I prefer this tool & die approach with small hole gauges as well. A lot of my rifle throat work is on single shots where you can get in closer. (yes, I usually don't like what I find and change them) I use colleted extensions if need be. Something like a .375 H&H bolt gun is a challenge! Like my other post states I may tap a .40 caliber pure lead ball into a .375 to a measured length and mic it for a throat diameter. I have used longer pure lead slugs as already mentioned in this thread as well and this is probably the best for throat configuration check when diameter, length, any taper dimensions are all needed... Chamber neck length as well. Some of these lengths are quite generous! If I'm going to cut one of my long encapsulating throats for my boolit there is a good change I'll slug the shoulder, neck, throat all with soft lead first before I remove metal.

The throat configuration is the heart of accuracy; I've proven it many times in many calibers. And yes, I go to four figures after the decimal most times. I don't have doubt.... I've tested and tested throat configuration to find what works! Some think the .22 Hornet isn't quite as accurate as some of the rimless .22's. Try one with a good throat!. Of course those long gentle case tapers march to the beat of their own drum too.... Another story for another time!

Eutectic

StarMetal
01-03-2010, 06:58 PM
I've used sulfur and cerrosafe, both a royal pita and I was never convinced of the accuracy.
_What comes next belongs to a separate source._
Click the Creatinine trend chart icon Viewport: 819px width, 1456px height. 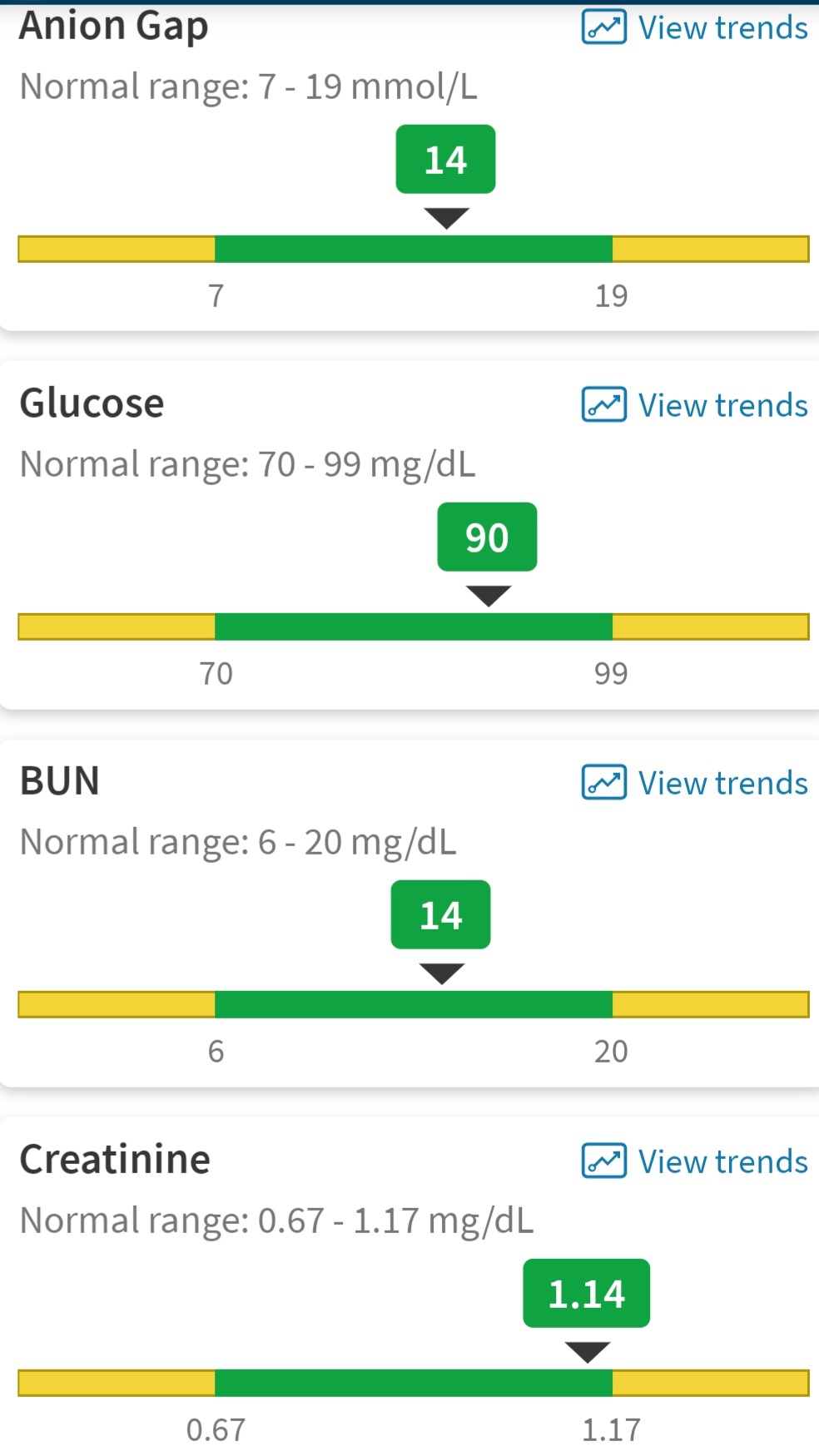[x=603, y=1161]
Then I tried the impact slug method recently and THAT is the way to go. Safe, convenient, accurate, inexpensive.

I did exactly what you mentioned, based upon an older thread where 45 2.1 gives the instructions in detail: Hard alloy in the fired case up to the base of the neck, then PURE soft lead boolit. Ten or so smart raps to a brass rod and voila, perfect chamber neck and throat impression, even the lube grooves on the slug completely disappeared!

Gear

I make a small steel rod to fit inside the case leaving just enough room for my pure lead slug. It's more solid then the harder alloy and don't waste the alloy either. Did he mention to just put a light, very light, very light coat of oil on the lead slug?

Joe

357maximum
01-03-2010, 08:34 PM
Chalk another vote up for the pounded slug method. Fast and easy...and it works. I bought several brass rods from the hobby shop just for this application.

mpmarty
01-03-2010, 08:45 PM
Melted sulfer with a wire core works fine.